The prevailing view is that everyone involved knows how much the game would be damaged if the season is canceled for financial reasons. If baseball loses fans now, it might never win them back.
“I think both sides understand the importance of playing this season,” said a player agent, who spoke under the condition of anonymity because of the sensitivity of the situation.
A particularly optimistic theory was offered by another agent, who speculated the league’s impending offer was merely a vehicle to buy time for teams to resolve their problems. The supposition was that middle-market teams that are more financially dependent on their gates want big-market teams with more lucrative television deals to cover their losses, and the commissioner’s office is performing what is essentially due diligence by trying to pass that cost to the players.
In this version of reality, enough teams still would have an incentive to stage a season. Players could help cash-strapped teams by agreeing to defer some of their salaries.
The more cynical perspective is that this is entirely a setup, a public-relations stunt to position the league favorably to negotiate the next collective bargaining agreement. The current CBA expires at the end of the 2021 season.
If the owners have a problem with the players’ skepticism, they have only themselves to blame. They welcomed an analytics movement primarily designed to reduce player salaries. They have become thriftier on the free-agent market, even though baseball’s compensation system has long been an implicit agreement to reward players for how they were underpaid in their first six or seven years in the league.
And it’s not as if the owners have shown they prioritize the long-term health of the sport over their short-term bottom lines.
The draft, for example. This year it will be only five rounds, even though this is a sport in which the futures of players are famously difficult to forecast.
An argument could be made that drafted players would have nowhere to play this year. Coincidentally or not, however, there were plans for teams to reduce costs by eliminating some of their minor league affiliates, many of them in communities that otherwise wouldn’t have baseball.
So much for the good of the game.
Of course, most fans don’t want to hear this. They never have. What they want is to watch baseball. And if that’s taken away from them, it’s much easier for them to fault players they feel they know intimately than an owner they barely recognize.
And this is what the owners are counting on.
They have always tapped into public hostility toward the millionaire laborer, a resentment that finds its loudest and laziest voices in fellow millionaires. Tuesday was no different. Illinois Gov. J.B. Pritzker, a Democrat and member of the family that owns the Hyatt chain, invoked the familiar trope of player greed when he told reporters: “I’m disappointed in many ways that players are holding out for these very, very high salaries and payments during a time when I think everybody is sacrificing.”
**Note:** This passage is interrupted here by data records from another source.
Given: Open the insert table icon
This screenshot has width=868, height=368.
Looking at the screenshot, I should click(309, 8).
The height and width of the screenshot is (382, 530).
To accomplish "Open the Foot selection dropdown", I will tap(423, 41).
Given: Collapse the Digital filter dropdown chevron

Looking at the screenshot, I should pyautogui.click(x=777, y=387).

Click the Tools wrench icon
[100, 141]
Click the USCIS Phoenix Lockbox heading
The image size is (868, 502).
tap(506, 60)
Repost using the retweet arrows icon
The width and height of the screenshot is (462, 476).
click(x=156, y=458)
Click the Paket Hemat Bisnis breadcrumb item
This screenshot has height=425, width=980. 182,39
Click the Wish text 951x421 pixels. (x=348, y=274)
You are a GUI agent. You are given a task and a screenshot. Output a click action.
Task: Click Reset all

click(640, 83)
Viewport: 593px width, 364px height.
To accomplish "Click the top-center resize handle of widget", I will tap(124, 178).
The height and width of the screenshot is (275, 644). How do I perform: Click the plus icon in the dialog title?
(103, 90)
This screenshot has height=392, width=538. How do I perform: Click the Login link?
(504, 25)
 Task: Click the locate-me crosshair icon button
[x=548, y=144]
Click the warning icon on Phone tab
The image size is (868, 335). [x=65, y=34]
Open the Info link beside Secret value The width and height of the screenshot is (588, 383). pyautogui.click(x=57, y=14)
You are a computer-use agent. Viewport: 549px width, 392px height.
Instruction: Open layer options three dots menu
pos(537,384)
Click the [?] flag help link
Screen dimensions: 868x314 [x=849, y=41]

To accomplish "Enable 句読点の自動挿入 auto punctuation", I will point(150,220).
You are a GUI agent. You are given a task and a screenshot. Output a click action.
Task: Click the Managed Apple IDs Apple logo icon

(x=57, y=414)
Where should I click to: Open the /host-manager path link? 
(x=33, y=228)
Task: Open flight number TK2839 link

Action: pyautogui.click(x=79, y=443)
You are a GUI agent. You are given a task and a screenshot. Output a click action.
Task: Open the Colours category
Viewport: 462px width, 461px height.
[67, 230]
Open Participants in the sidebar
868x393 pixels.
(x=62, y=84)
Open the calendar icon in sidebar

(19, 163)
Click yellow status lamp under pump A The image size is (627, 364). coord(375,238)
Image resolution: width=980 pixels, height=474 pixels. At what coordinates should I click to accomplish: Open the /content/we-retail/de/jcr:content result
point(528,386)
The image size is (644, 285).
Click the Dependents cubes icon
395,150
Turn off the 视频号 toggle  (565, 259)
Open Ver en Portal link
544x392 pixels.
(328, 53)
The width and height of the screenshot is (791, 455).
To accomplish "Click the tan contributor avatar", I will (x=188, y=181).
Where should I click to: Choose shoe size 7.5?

An even more egregious scold was by ESPN analyst Mark Teixeira, a former players’ union leader who reaped more than $213 million in his 14-year career: “Players need to understand that if they turn this deal down and shut the sport down, they’re not making a cent. I would rather make pennies on the dollar and give hope to people and play baseball than not make anything and lose an entire year.”
And if players don’t return to the field and help create the appearance the country is returning to normality? The owners know where blame will fall.